“Arrumar o homem”
Não boto a mão no fogo pela autenticidade da estória que estou para
contar. Não posso, porém, duvidar da veracidade da pessoa de quem a escutei e,
por isso, tenho-a como verdadeira. Salva-me, de qualquer modo, o provérbio
italiano: “Se não é verdadeira... é muito graciosa!”
Estava, pois, aquele pai carioca, engenheiro de profissão, posto em
sossego, admitido que, para um engenheiro, é sossego andar mergulhado em
cálculos de estrutura. Ao lado, o filho, de 7 ou 8 anos, não cessava de atormentálo
com perguntas de todo jaez, tentando conquistar um companheiro de lazer.

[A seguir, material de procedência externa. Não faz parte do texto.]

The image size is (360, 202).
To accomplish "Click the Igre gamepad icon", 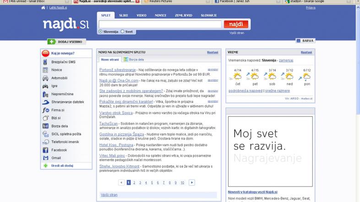I will click(x=45, y=86).
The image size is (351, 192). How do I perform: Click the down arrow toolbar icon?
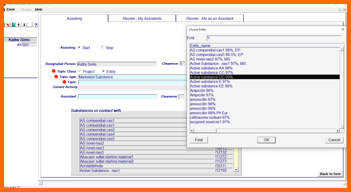point(24,25)
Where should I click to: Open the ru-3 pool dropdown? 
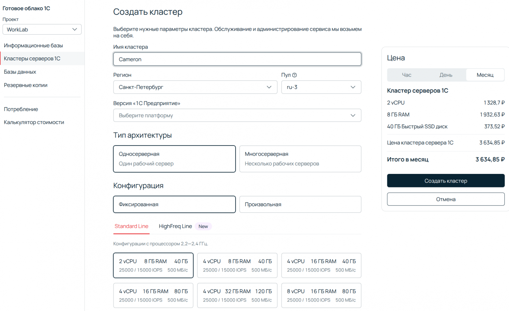(x=321, y=87)
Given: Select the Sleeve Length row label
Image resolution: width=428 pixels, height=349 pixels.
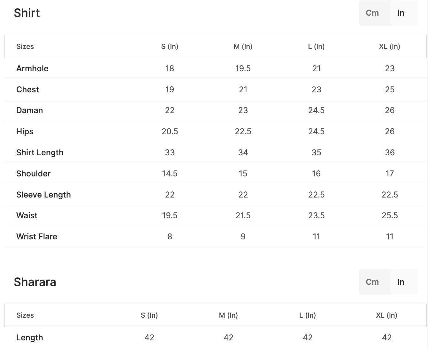Looking at the screenshot, I should click(x=43, y=195).
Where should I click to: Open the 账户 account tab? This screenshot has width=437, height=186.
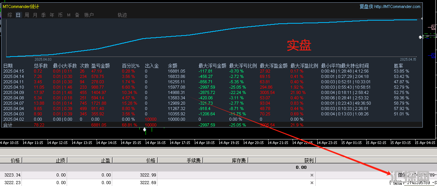click(89, 15)
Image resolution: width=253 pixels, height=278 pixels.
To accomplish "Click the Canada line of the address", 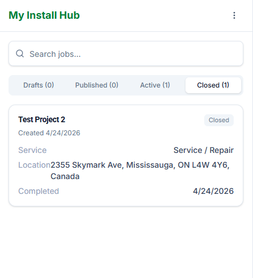I will (x=65, y=176).
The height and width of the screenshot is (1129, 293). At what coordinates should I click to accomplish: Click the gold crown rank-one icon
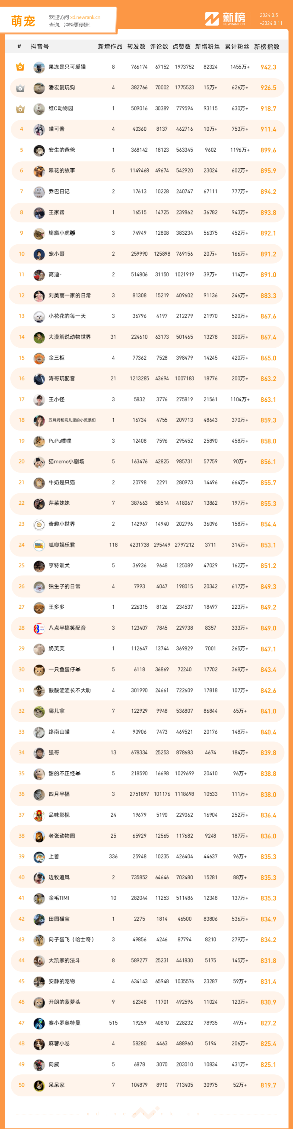(x=20, y=67)
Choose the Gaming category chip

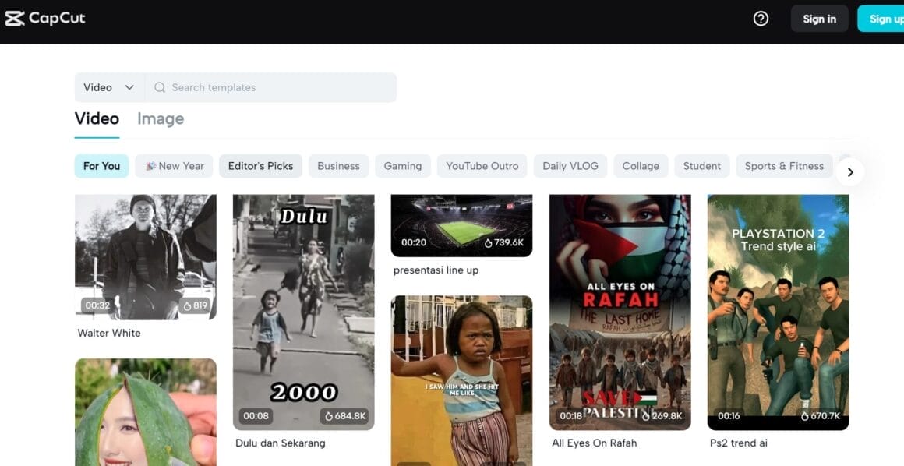[x=402, y=166]
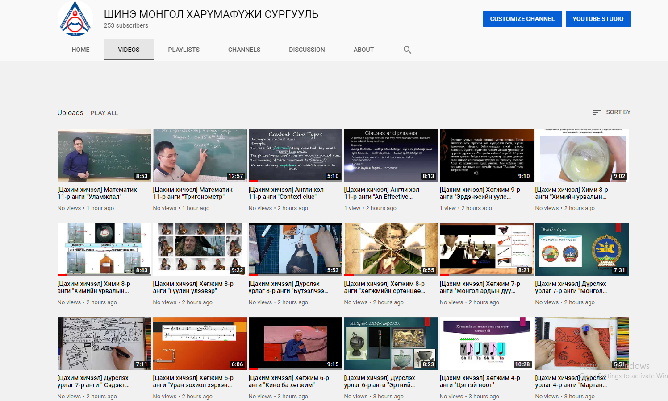Open the "Кино ба хөгжим" video title

click(288, 381)
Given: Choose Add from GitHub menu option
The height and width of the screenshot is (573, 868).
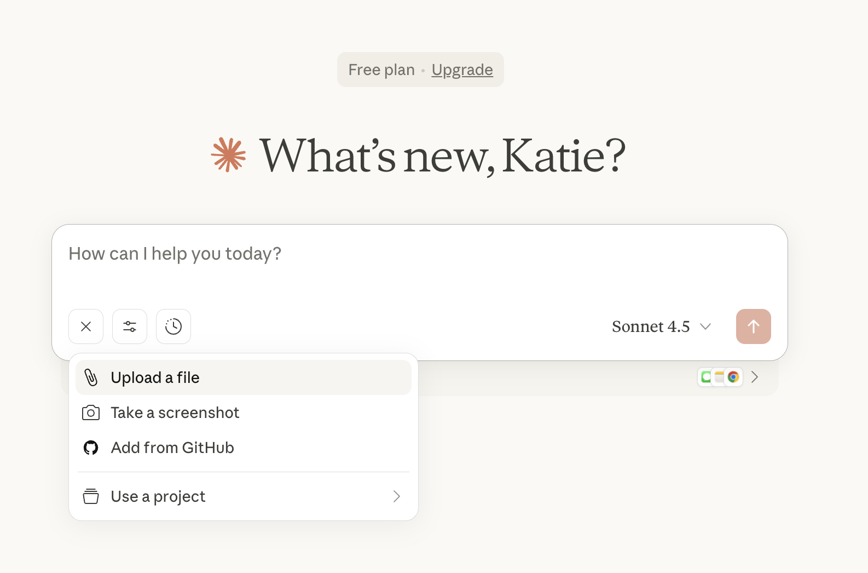Looking at the screenshot, I should coord(172,448).
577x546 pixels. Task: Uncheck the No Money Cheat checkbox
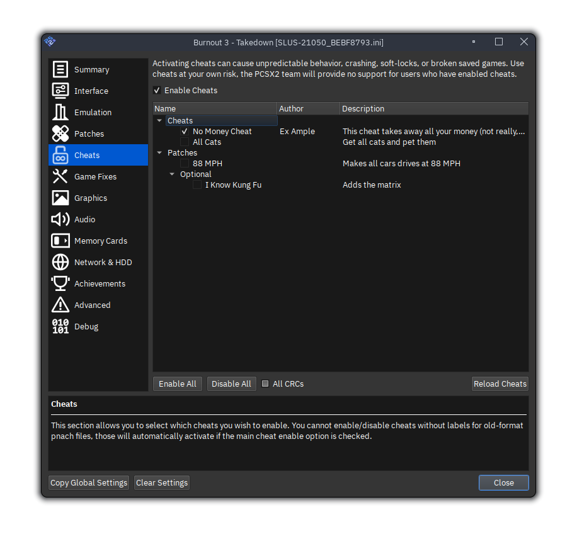[x=185, y=132]
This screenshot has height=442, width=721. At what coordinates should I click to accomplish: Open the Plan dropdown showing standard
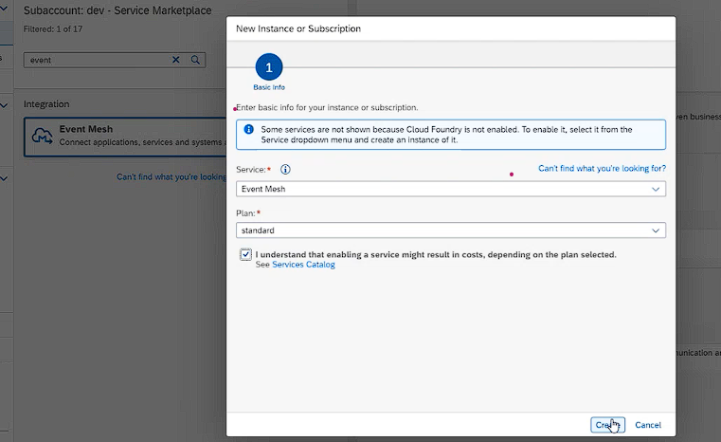[x=450, y=230]
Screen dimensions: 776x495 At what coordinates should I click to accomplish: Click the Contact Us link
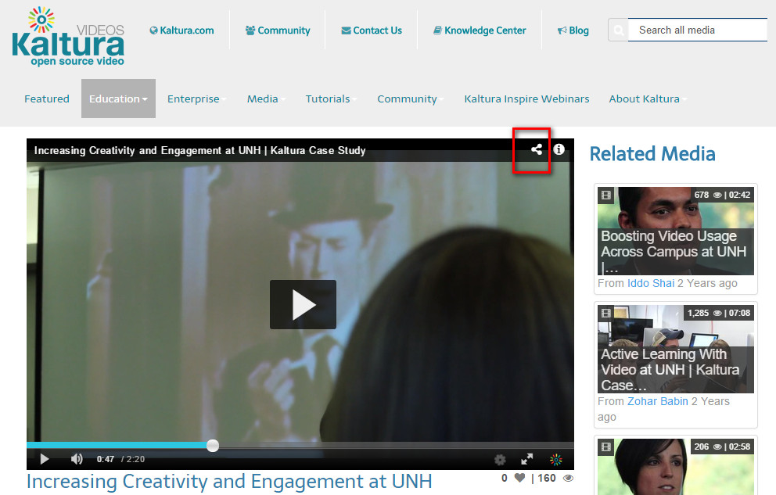(x=372, y=30)
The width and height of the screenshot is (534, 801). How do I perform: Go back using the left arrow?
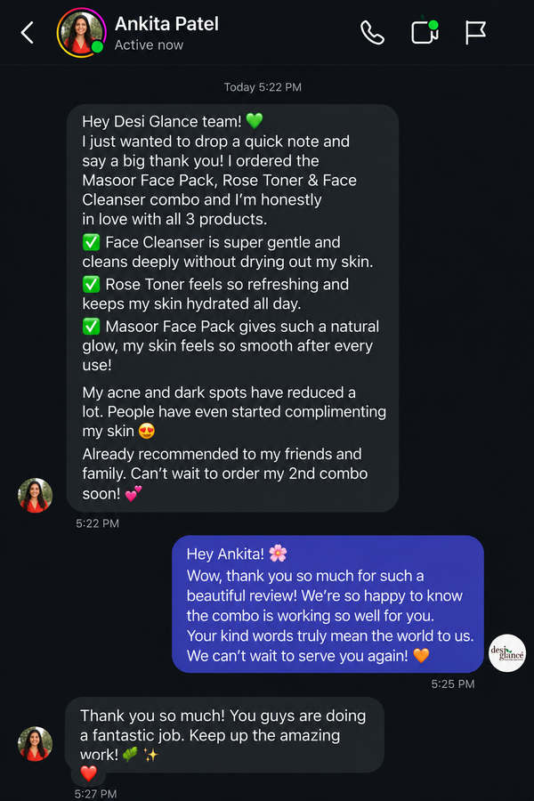(x=27, y=33)
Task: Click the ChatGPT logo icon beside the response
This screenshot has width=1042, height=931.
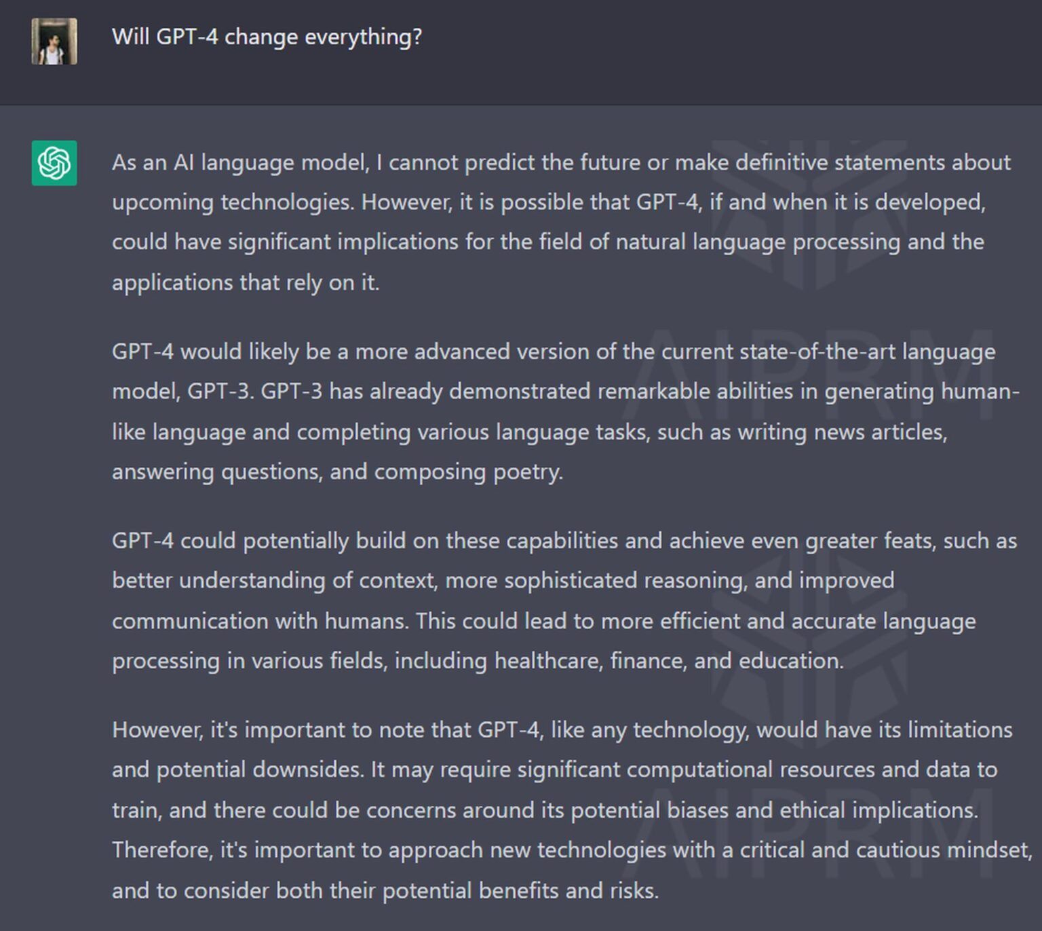Action: tap(54, 164)
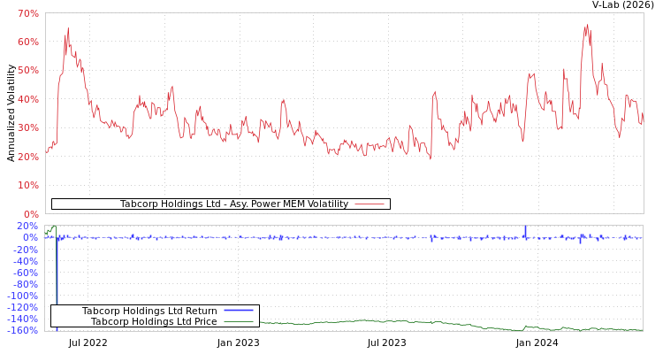The width and height of the screenshot is (663, 354).
Task: Click the 40% volatility axis label
Action: 28,100
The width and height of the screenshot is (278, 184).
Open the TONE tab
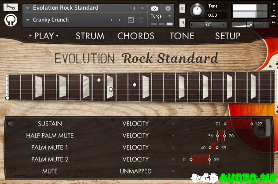pyautogui.click(x=182, y=36)
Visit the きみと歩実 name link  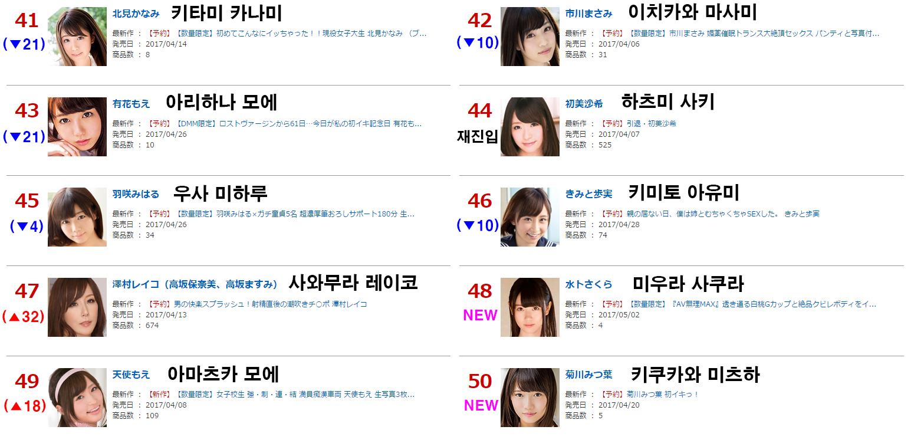588,194
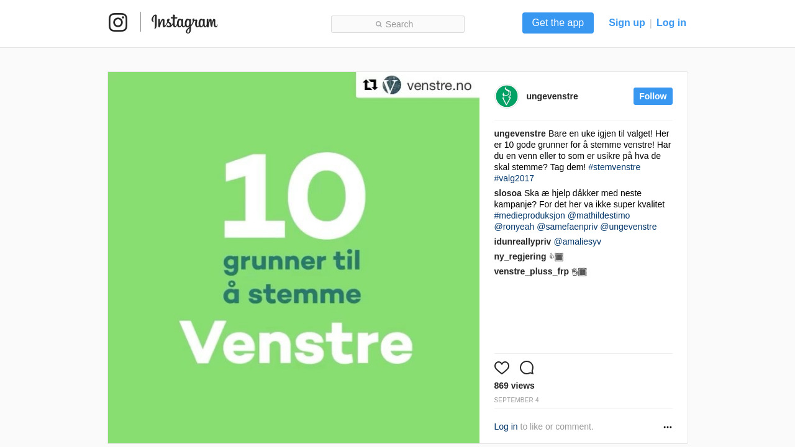This screenshot has height=447, width=795.
Task: Click the comment speech bubble icon
Action: (527, 368)
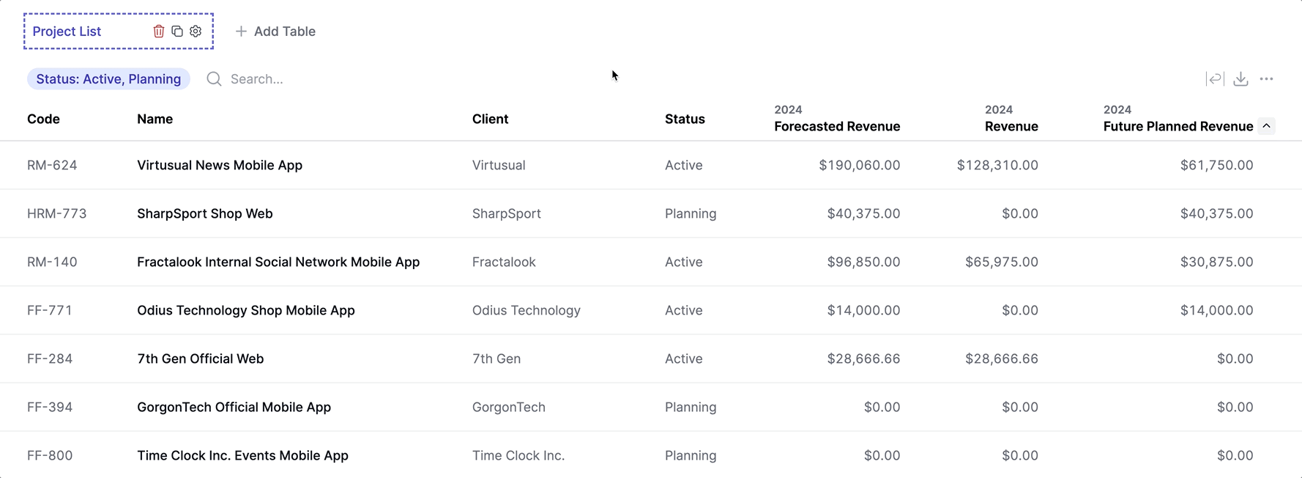Toggle sort arrow on Future Planned Revenue
This screenshot has height=478, width=1302.
[1266, 126]
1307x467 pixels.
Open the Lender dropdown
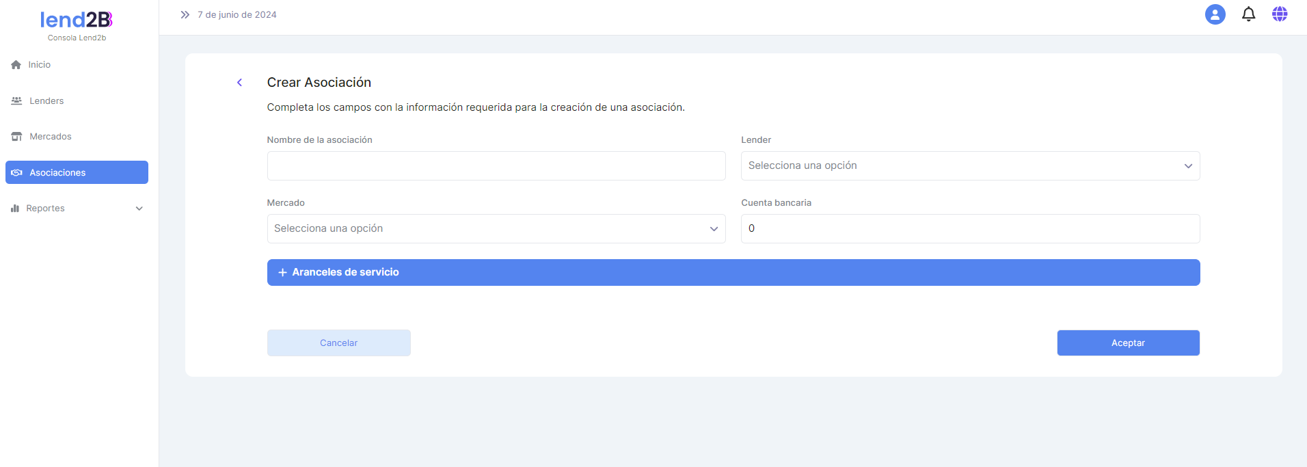click(x=970, y=166)
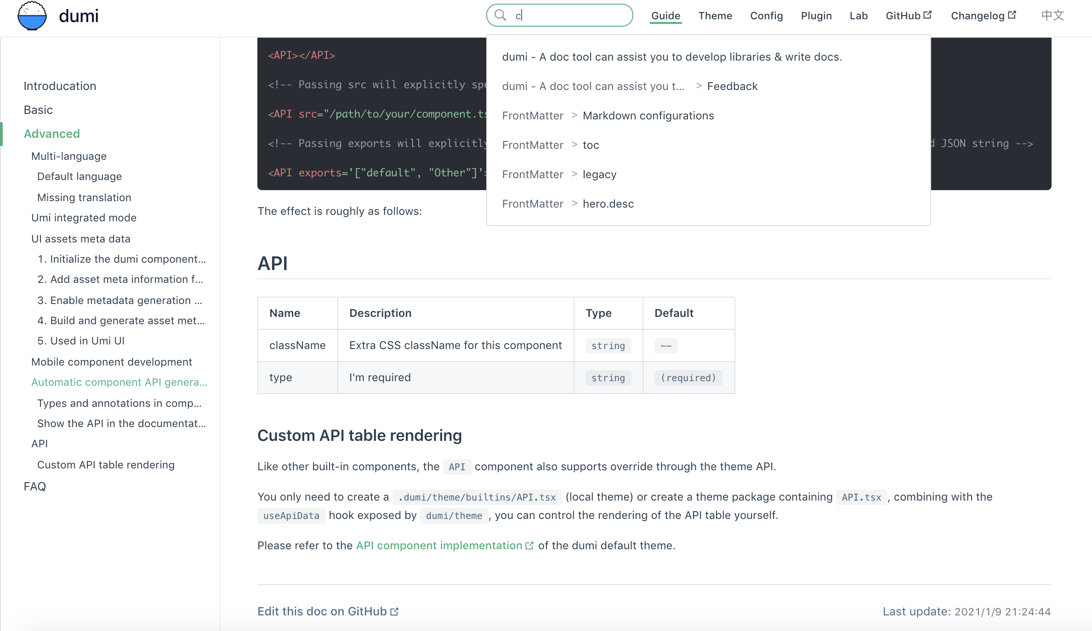Image resolution: width=1092 pixels, height=631 pixels.
Task: Select the Guide tab
Action: point(665,16)
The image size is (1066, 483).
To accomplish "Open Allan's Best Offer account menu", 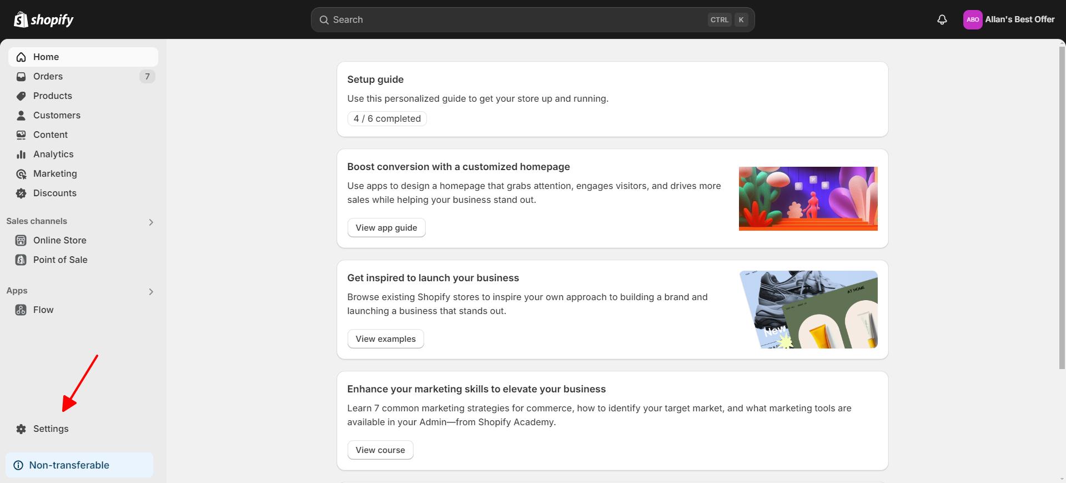I will (1009, 19).
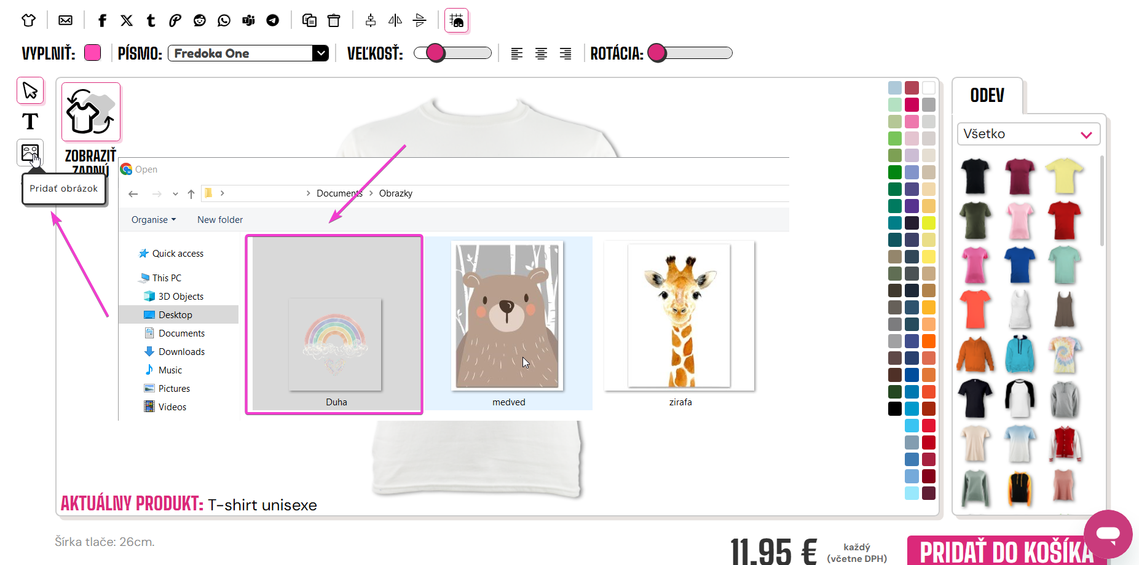
Task: Flip the object horizontally
Action: [395, 20]
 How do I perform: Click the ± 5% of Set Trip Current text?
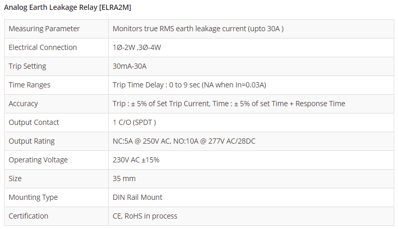(x=169, y=104)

A idéia mais luminosa que ocorreu ao pai, depois de dez a quinze convites a
ficar quieto e a deixá-lo trabalhar, foi a de pôr nas mãos do moleque um belo
quebra-cabeça trazido da última viagem à Europa. “Vá brincando enquanto eu
termino esta conta”. sentencia entre dentes, prelibando pelo menos uma hora,
hora e meia de trégua. O peralta não levará menos do que isso para armar o
mapa do mundo com dos cinco continentes, arquipélagos, mares e oceanos,
comemora o pai-engenheiro.
Quem foi que disse hora e meia? Dez minutos depois, dez minutos
cravados, e o menino já o puxava triunfante: “Pai, vem ver!” No chão, completinho,
sem defeito, o mapa do mundo.
Como fez, como não fez? Em menos de uma hora era impossível. O próprio
herói deu a chave da proeza: “Pai, você não percebeu que, atrás do mundo, o
quebra-cabeça tinha um homem? Era mais fácil. E quando eu arrumei o homem, o
mundo ficou arrumado!”
“Mas esse garoto é um sábio!”, sobressaltei, ouvindo a palavra final. Nunca
ouvi verdade tão cristalina: “Basta arrumar o homem (tão desarrumado quase
sempre) e o mundo fica arrumado!”
Arrumar o homem é a tarefa das tarefas, se é que se quer arrumar o mundo.